:: Task item ::
The data below is to be retyped exactly, line by line.

[Collected data]
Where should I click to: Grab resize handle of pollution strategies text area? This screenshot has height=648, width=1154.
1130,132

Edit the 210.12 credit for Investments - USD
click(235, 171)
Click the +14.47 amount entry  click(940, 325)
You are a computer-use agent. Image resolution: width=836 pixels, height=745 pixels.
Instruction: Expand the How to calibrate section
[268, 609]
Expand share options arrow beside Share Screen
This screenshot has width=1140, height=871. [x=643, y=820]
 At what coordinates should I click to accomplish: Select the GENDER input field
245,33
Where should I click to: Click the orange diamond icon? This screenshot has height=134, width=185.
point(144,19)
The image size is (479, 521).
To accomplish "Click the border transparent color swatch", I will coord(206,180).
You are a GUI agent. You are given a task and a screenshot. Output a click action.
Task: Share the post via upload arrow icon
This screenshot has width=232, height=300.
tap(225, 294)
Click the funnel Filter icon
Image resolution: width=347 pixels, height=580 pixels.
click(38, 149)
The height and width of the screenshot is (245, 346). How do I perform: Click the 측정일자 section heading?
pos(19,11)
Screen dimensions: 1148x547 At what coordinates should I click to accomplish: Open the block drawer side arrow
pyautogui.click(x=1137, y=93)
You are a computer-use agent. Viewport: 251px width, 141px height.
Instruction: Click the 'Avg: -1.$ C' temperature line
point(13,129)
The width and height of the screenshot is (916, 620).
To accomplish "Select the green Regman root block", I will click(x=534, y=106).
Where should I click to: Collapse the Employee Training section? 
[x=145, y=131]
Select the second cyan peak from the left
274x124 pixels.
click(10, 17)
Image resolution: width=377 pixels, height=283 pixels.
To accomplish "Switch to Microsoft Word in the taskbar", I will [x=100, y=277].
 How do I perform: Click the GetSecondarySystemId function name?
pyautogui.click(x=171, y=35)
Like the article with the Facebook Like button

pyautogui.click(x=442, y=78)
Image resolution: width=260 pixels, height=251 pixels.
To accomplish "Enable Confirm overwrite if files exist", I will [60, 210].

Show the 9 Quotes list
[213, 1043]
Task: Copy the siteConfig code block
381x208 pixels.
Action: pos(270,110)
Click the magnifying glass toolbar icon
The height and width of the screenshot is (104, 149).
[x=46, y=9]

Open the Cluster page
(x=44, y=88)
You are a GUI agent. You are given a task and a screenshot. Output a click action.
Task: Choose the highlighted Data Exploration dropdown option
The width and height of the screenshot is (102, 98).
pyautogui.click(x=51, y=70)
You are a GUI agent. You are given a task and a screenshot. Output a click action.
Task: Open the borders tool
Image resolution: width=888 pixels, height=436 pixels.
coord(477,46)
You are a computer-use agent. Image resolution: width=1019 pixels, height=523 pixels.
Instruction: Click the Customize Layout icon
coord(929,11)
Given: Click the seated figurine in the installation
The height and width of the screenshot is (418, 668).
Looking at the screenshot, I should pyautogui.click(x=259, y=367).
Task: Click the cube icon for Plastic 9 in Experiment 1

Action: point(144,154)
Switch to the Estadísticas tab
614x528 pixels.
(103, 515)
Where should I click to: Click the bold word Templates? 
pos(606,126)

:: Answer to this exercise ::
Where should I click to: Grab resize handle of pollution strategies text area? This screenshot has height=648, width=1154.
1130,132

Edit the 210.12 credit for Investments - USD
click(235, 171)
Click the +14.47 amount entry  click(940, 325)
You are a computer-use agent. Image resolution: width=836 pixels, height=745 pixels.
Instruction: Expand the How to calibrate section
[268, 609]
Expand share options arrow beside Share Screen
This screenshot has width=1140, height=871. [x=643, y=820]
 At what coordinates should I click to accomplish: Select the GENDER input field
245,33
Where should I click to: Click the orange diamond icon? This screenshot has height=134, width=185.
point(144,19)
The image size is (479, 521).
To accomplish "Click the border transparent color swatch", I will coord(206,180).
You are a GUI agent. You are given a task and a screenshot. Output a click action.
Task: Share the post via upload arrow icon
This screenshot has width=232, height=300.
tap(225, 294)
Click the funnel Filter icon
Image resolution: width=347 pixels, height=580 pixels.
click(38, 149)
The height and width of the screenshot is (245, 346). How do I perform: Click the 측정일자 section heading?
pos(19,11)
Screen dimensions: 1148x547 At what coordinates should I click to accomplish: Open the block drawer side arrow
pyautogui.click(x=1137, y=93)
You are a computer-use agent. Viewport: 251px width, 141px height.
Instruction: Click the 'Avg: -1.$ C' temperature line
point(13,129)
The width and height of the screenshot is (916, 620).
To accomplish "Select the green Regman root block", I will click(x=534, y=106).
Where should I click to: Collapse the Employee Training section? 
[x=145, y=131]
Select the second cyan peak from the left
274x124 pixels.
click(10, 17)
Image resolution: width=377 pixels, height=283 pixels.
To accomplish "Switch to Microsoft Word in the taskbar", I will [x=100, y=277].
 How do I perform: Click the GetSecondarySystemId function name?
pyautogui.click(x=171, y=35)
Like the article with the Facebook Like button

pyautogui.click(x=442, y=78)
Image resolution: width=260 pixels, height=251 pixels.
To accomplish "Enable Confirm overwrite if files exist", I will [60, 210].

Show the 9 Quotes list
[213, 1043]
Task: Copy the siteConfig code block
381x208 pixels.
Action: pos(270,110)
Click the magnifying glass toolbar icon
The height and width of the screenshot is (104, 149).
[x=46, y=9]

Open the Cluster page
(x=44, y=88)
You are a GUI agent. You are given a task and a screenshot. Output a click action.
Task: Choose the highlighted Data Exploration dropdown option
The width and height of the screenshot is (102, 98).
pyautogui.click(x=51, y=70)
You are a GUI agent. You are given a task and a screenshot. Output a click action.
Task: Open the borders tool
Image resolution: width=888 pixels, height=436 pixels.
coord(477,46)
You are a computer-use agent. Image resolution: width=1019 pixels, height=523 pixels.
Instruction: Click the Customize Layout icon
coord(929,11)
Given: Click the seated figurine in the installation
The height and width of the screenshot is (418, 668).
Looking at the screenshot, I should pyautogui.click(x=259, y=367).
Task: Click the cube icon for Plastic 9 in Experiment 1

Action: point(144,154)
Switch to the Estadísticas tab
614x528 pixels.
(103, 515)
Where should I click to: Click the bold word Templates? 
pos(606,126)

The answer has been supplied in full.